_Problem to work on_: Please transcribe exactly, and only, the lines of the data below between the line holding "Instruction: Open the CASINO menu item" and the line holding "Pause the video", inclusive.

Collection entries
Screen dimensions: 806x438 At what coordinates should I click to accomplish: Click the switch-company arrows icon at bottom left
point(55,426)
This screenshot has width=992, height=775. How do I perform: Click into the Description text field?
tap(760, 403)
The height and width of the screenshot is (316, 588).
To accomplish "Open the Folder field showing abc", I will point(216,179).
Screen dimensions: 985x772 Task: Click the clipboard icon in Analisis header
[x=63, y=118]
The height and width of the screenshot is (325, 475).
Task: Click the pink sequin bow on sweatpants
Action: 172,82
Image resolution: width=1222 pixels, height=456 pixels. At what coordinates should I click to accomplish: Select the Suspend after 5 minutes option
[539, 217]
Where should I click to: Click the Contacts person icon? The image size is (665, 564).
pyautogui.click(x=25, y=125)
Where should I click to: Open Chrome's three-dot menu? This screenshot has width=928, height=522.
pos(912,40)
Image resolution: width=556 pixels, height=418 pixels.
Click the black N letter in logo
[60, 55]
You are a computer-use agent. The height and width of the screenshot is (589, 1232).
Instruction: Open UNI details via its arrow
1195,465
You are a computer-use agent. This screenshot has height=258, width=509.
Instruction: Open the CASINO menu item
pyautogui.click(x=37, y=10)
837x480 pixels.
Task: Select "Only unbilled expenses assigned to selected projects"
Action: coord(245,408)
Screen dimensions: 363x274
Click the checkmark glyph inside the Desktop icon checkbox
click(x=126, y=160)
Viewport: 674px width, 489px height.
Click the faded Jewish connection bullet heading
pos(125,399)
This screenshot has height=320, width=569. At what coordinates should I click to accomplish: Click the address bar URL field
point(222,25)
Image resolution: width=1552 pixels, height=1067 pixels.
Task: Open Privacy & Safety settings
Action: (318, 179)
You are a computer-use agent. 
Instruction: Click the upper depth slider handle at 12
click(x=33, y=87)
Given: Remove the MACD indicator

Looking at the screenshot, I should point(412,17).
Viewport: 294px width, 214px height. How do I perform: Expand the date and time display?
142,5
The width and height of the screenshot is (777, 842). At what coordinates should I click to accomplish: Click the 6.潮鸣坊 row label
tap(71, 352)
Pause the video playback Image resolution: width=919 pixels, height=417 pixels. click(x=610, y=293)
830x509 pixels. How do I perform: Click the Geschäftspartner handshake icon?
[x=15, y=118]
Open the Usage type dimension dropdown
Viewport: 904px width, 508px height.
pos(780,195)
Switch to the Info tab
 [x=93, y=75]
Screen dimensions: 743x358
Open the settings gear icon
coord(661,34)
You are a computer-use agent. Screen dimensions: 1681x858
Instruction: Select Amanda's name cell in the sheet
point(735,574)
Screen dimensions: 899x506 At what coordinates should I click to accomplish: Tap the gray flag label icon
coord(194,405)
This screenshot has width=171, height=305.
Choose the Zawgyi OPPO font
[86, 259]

_Answer to this exercise_:
Instruction: Open the CASINO menu item
pyautogui.click(x=37, y=10)
837x480 pixels.
Task: Select "Only unbilled expenses assigned to selected projects"
Action: coord(245,408)
Screen dimensions: 363x274
Click the checkmark glyph inside the Desktop icon checkbox
click(x=126, y=160)
Viewport: 674px width, 489px height.
Click the faded Jewish connection bullet heading
pos(125,399)
This screenshot has height=320, width=569. At what coordinates should I click to accomplish: Click the address bar URL field
point(222,25)
Image resolution: width=1552 pixels, height=1067 pixels.
Task: Open Privacy & Safety settings
Action: (318, 179)
You are a computer-use agent. 
Instruction: Click the upper depth slider handle at 12
click(x=33, y=87)
Given: Remove the MACD indicator

Looking at the screenshot, I should point(412,17).
Viewport: 294px width, 214px height. How do I perform: Expand the date and time display?
142,5
The width and height of the screenshot is (777, 842). At what coordinates should I click to accomplish: Click the 6.潮鸣坊 row label
tap(71, 352)
Pause the video playback Image resolution: width=919 pixels, height=417 pixels. click(x=610, y=293)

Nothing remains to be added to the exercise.